Okunacak metin:
31 Ekim 2013 Perşembe

HERKES ÜSTÜNE DÜŞEN ROLÜ GEREĞİNCE OYNADIMI?

Uzun süreden beri soluksuz bir hızla geleceğimiz yeniden kuruluyor. Bu hız mı, yada değişime karşı direnç mi, veya yeninin bilinmezliği mi nedendir bilmiyorum toplum olarak pek sağlıklı olduğumuz söylenemez. Kaygısızların, dünya yansa umurunda olmayanların dışında ekonomiden tutunda siyaset konularına kadar her konuda kaygı duymayan nerdeyse hiç yok! Yazılı ve görsel basın, bizi Ankara’dan yöneten-yönetmeyen veya yönetemeyen, oysa yönetmeleri için seçtiğimiz bütün politikacılarla el ele vererek beynimizi dumura uğratmadılar mı? Politikacılar daha az konuşsa, basın 3. sayfa mantığıyla habercilik yapmasa bence toplum sağlığımıza kavuşuruz.

Verilen talimat 1: "The height and width of the screenshot is (104, 208)." ifadesini içeren satırla başlayıp "This screenshot has width=985, height=460." ifadesini içeren satırla biten kayıtları, her birine bir satır düşecek biçimde iki sütunlu bir CSV'ye dönüştürür müsün? "istek" sütununa metni, "yanit" sütununa karşılığını yaz; her biri tek bir tırnaklı alanda dursun ve satır sonları boşluğa çevrilsin.

Çıkarılan kayıtlar:

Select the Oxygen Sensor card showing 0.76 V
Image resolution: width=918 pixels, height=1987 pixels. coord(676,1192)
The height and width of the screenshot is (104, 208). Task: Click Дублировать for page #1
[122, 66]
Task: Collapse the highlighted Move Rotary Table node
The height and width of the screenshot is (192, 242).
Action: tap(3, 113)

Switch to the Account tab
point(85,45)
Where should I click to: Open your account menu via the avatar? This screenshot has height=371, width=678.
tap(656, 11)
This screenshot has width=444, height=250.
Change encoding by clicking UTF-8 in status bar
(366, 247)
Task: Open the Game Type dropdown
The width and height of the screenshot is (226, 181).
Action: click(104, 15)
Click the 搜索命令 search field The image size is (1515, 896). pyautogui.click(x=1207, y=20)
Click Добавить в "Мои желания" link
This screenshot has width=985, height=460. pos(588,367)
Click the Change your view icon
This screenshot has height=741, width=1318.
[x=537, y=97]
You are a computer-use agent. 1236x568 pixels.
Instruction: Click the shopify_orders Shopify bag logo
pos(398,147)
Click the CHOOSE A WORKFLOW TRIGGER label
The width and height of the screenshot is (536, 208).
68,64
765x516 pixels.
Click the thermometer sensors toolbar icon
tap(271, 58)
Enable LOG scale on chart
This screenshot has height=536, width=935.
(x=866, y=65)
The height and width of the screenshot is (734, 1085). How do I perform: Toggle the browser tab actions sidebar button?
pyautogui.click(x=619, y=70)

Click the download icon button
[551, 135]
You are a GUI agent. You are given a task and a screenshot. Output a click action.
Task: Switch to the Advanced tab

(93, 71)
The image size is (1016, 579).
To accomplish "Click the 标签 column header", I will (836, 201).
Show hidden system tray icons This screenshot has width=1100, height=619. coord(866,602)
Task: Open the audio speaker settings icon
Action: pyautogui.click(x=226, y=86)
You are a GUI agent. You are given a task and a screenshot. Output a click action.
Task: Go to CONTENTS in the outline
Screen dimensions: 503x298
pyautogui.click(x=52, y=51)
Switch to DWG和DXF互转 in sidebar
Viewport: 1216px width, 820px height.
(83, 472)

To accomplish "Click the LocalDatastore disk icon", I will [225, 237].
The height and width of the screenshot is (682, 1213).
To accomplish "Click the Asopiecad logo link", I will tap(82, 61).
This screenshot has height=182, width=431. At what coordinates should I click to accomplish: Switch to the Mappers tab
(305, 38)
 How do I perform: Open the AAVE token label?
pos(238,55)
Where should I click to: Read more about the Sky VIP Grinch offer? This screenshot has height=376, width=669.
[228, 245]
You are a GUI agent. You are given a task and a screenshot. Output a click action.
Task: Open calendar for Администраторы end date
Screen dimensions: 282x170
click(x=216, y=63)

Verilen talimat 2: Toplum sağlığı, politikacılar ve basın üzerine olan yazıyı kaldığı yerden sürdürür müsün?

Alıştırma sonucu 1:
istek,yanit
"The height and width of the screenshot is (104, 208). Task: Click Дублировать for page #1","[122, 66]"
"Task: Collapse the highlighted Move Rotary Table node The height and width of the screenshot is (192, 242).","Action: tap(3, 113)"
"Switch to the Account tab","point(85,45)"
"Where should I click to: Open your account menu via the avatar? This screenshot has height=371, width=678.","tap(656, 11)"
"This screenshot has width=444, height=250. Change encoding by clicking UTF-8 in status bar","(366, 247)"
"Task: Open the Game Type dropdown The width and height of the screenshot is (226, 181).","Action: click(104, 15)"
"Click the 搜索命令 search field The image size is (1515, 896).","pyautogui.click(x=1207, y=20)"
"Click Добавить в ""Мои желания"" link","This screenshot has width=985, height=460. pos(588,367)"

Alıştırma sonucu 2:
Bütün siyasi partiler ülkenin bu durumundan sorumludur. Savuşturma politikaları uygulayarak çözüm üretemeyenler ve bu durumdan yararlananlar, akıl tutulmasına sebep olmuşlardır. Bu yüzden hiç kimse sorumluluklarından kaçmadan, herkes vicdanını sorgulamalıdır. Toplum olarak akıl tutulmasından kurtulmak zorundayız. Ay ve güneş tutulması birkaç saatlik bir olaydır, fakat akıl tutulması kronikleşebilen bir olaydır.

Şimdi gelinen barış (!) sürecinde (kimle barış süreci? Ben kimseye dargın değildim ki. Ama elbette teröre karşıydım, karşıyım ve bundan sonrada karşı olacağım, tabi ayrılıkçılığa da...) geçmişi deşmenin pek gereği yok. Ama akıl tutulmasının önüne geçmek için bazı konuları hatırlamakta yarar var.

Mesela şimdiye kadar Kürt Milletvekilleri toprak reformu önergesiyle meclise geldiler mi?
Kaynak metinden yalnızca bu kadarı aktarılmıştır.